以下にある、昭和初期の事件を扱った本の書評を、一字も変えずに全文書き写すこと。

文書の抜粋

--------------------

2005-05-15 00:06:35 | Book Review
1960年代に週刊誌連載の後、単行本化され、1970年代に文庫化されたものの新装版(新装版第2巻は、旧文庫第2巻の一部(「三・一五共産党検挙」)+旧文庫第3巻+旧文庫第4巻の一部(天理研究会事件)。

第2巻は、
「三・一五共産党検挙」
「『満洲某重大事件』」
「佐分利公使の怪死」
「潤一郎と春夫」
「天理研究会事件」
の5編よりなる。

「三・一五共産党検挙」は、昭和3(1928)年3月15日未明に行なわれた日本共産党の一斉検挙事件。
「『満洲某重大事件』」は、同じく昭和3年6月4日の張作霖爆殺事件。
「佐分利公使の怪死」は、昭和4(1929)年11月29日、箱根富士屋ホテルでおきた駐中公使佐分利貞男が怪死した事件。
「潤一郎と春夫」は、谷崎潤一郎と佐藤春夫との、谷崎夫人・千代をめぐっての事件の顛末。
「天理研究会事件」は、天理研究会(天理教の分派)の信者、主宰者大西愛治郎以下385人が、昭和3年4月4日に不敬罪容疑で大検挙された宗教弾圧事件。

「三・一五共産党検挙」では、この検挙事件から翌年の「四・一六事件」にかけての日本共産党の内情が、関係者の証言を交えて、かなりヴィヴィッドに描かれている。党にもぐり込んだ官憲のスパイK、軽率な行動によって党員名簿を押収された真庭末吉などから、台湾で警官隊に包囲され拳銃自殺を遂げた渡辺政之輔、山本懸蔵の自宅からの脱走、ロシア潜入の顛末、などなど。

--------------------

データ部
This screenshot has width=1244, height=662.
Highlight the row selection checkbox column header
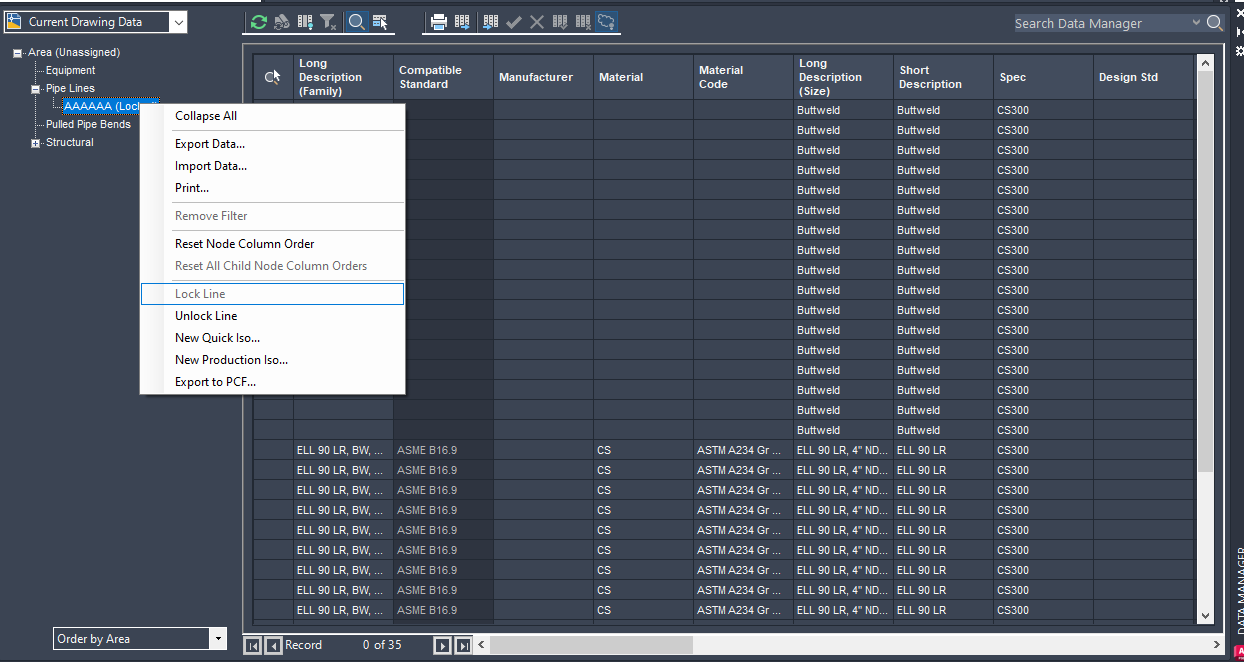[x=272, y=76]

--------------------

この課題の出力
2005-05-15 00:06:35 | Book Review
1960年代に週刊誌連載の後、単行本化され、1970年代に文庫化されたものの新装版(新装版第2巻は、旧文庫第2巻の一部(「三・一五共産党検挙」)+旧文庫第3巻+旧文庫第4巻の一部(天理研究会事件)。

第2巻は、
「三・一五共産党検挙」
「『満洲某重大事件』」
「佐分利公使の怪死」
「潤一郎と春夫」
「天理研究会事件」
の5編よりなる。

「三・一五共産党検挙」は、昭和3(1928)年3月15日未明に行なわれた日本共産党の一斉検挙事件。
「『満洲某重大事件』」は、同じく昭和3年6月4日の張作霖爆殺事件。
「佐分利公使の怪死」は、昭和4(1929)年11月29日、箱根富士屋ホテルでおきた駐中公使佐分利貞男が怪死した事件。
「潤一郎と春夫」は、谷崎潤一郎と佐藤春夫との、谷崎夫人・千代をめぐっての事件の顛末。
「天理研究会事件」は、天理研究会(天理教の分派)の信者、主宰者大西愛治郎以下385人が、昭和3年4月4日に不敬罪容疑で大検挙された宗教弾圧事件。

「三・一五共産党検挙」では、この検挙事件から翌年の「四・一六事件」にかけての日本共産党の内情が、関係者の証言を交えて、かなりヴィヴィッドに描かれている。党にもぐり込んだ官憲のスパイK、軽率な行動によって党員名簿を押収された真庭末吉などから、台湾で警官隊に包囲され拳銃自殺を遂げた渡辺政之輔、山本懸蔵の自宅からの脱走、ロシア潜入の顛末、などなど。